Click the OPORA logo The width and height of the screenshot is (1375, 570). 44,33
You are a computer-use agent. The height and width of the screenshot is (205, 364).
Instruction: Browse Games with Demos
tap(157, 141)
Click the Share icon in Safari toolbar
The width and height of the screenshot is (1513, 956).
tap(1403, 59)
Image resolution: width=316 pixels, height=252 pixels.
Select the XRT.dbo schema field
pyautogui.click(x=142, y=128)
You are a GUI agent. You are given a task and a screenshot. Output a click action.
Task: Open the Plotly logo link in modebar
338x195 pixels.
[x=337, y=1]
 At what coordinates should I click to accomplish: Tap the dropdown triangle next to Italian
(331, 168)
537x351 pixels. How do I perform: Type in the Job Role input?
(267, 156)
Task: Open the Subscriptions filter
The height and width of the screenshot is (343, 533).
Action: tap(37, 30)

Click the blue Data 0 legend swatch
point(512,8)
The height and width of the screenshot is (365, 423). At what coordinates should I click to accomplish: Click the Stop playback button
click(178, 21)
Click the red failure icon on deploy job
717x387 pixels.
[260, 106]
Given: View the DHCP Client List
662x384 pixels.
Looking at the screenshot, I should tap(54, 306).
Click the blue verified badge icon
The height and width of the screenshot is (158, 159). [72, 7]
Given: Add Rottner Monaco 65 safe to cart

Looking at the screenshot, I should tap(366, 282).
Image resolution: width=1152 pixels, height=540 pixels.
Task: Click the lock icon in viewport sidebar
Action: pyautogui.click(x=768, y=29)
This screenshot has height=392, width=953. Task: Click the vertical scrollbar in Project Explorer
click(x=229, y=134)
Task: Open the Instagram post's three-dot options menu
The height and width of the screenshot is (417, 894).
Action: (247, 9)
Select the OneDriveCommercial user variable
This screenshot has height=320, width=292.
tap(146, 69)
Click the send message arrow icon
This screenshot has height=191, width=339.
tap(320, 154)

* What to do *
Print out the entire listing. Keep every line exact.

* Finished exercise *
Click the OPORA logo The width and height of the screenshot is (1375, 570). 44,33
You are a computer-use agent. The height and width of the screenshot is (205, 364).
Instruction: Browse Games with Demos
tap(157, 141)
Click the Share icon in Safari toolbar
The width and height of the screenshot is (1513, 956).
tap(1403, 59)
Image resolution: width=316 pixels, height=252 pixels.
Select the XRT.dbo schema field
pyautogui.click(x=142, y=128)
You are a GUI agent. You are given a task and a screenshot. Output a click action.
Task: Open the Plotly logo link in modebar
338x195 pixels.
[x=337, y=1]
 At what coordinates should I click to accomplish: Tap the dropdown triangle next to Italian
(331, 168)
537x351 pixels. How do I perform: Type in the Job Role input?
(267, 156)
Task: Open the Subscriptions filter
The height and width of the screenshot is (343, 533).
Action: tap(37, 30)

Click the blue Data 0 legend swatch
point(512,8)
The height and width of the screenshot is (365, 423). At what coordinates should I click to accomplish: Click the Stop playback button
click(178, 21)
Click the red failure icon on deploy job
717x387 pixels.
[260, 106]
Given: View the DHCP Client List
662x384 pixels.
Looking at the screenshot, I should tap(54, 306).
Click the blue verified badge icon
The height and width of the screenshot is (158, 159). [72, 7]
Given: Add Rottner Monaco 65 safe to cart

Looking at the screenshot, I should tap(366, 282).
Image resolution: width=1152 pixels, height=540 pixels.
Task: Click the lock icon in viewport sidebar
Action: pyautogui.click(x=768, y=29)
This screenshot has height=392, width=953. Task: Click the vertical scrollbar in Project Explorer
click(x=229, y=134)
Task: Open the Instagram post's three-dot options menu
The height and width of the screenshot is (417, 894).
Action: (247, 9)
Select the OneDriveCommercial user variable
This screenshot has height=320, width=292.
tap(146, 69)
Click the send message arrow icon
This screenshot has height=191, width=339.
tap(320, 154)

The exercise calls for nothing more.